[Dataset entries]

▽

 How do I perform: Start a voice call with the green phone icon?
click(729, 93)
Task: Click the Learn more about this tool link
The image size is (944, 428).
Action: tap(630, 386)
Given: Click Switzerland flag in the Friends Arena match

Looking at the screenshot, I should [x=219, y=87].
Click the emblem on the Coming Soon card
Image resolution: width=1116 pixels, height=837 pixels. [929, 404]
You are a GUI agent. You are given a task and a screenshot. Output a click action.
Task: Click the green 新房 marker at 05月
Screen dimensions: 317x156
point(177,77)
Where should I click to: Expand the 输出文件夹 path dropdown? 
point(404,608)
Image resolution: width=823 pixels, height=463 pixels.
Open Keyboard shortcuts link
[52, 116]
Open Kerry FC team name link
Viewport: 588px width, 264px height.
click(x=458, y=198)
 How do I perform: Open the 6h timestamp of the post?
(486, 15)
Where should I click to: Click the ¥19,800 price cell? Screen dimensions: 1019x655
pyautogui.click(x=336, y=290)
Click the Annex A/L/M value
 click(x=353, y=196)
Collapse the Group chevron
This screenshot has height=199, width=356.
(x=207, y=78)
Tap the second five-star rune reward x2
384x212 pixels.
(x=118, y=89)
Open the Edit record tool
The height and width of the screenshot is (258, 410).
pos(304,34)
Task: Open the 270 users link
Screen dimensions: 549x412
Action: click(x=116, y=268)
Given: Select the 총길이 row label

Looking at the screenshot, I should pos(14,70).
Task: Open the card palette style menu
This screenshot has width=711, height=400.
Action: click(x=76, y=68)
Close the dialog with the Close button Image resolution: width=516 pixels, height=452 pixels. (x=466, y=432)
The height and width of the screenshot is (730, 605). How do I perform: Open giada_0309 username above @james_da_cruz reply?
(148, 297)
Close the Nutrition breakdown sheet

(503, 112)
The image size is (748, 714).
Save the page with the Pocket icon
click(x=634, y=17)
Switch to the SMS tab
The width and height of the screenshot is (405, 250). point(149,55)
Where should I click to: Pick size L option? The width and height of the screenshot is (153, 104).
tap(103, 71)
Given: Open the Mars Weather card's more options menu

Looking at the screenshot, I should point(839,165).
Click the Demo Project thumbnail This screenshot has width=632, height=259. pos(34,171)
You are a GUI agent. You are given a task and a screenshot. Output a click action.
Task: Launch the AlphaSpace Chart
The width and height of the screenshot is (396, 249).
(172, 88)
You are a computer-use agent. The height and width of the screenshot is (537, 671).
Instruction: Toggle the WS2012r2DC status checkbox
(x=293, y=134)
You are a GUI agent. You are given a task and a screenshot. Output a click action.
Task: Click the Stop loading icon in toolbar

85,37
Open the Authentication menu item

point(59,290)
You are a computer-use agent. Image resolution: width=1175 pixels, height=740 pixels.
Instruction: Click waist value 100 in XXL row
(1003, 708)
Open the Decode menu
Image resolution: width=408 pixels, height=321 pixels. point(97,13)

△

In the entries above, find the line with "Screen dimensions: 317x156" and the line with "Image resolution: width=823", then set down exactly those two and every line between them, nothing else.

Screen dimensions: 317x156
point(177,77)
Where should I click to: Expand the 输出文件夹 path dropdown? 
point(404,608)
Image resolution: width=823 pixels, height=463 pixels.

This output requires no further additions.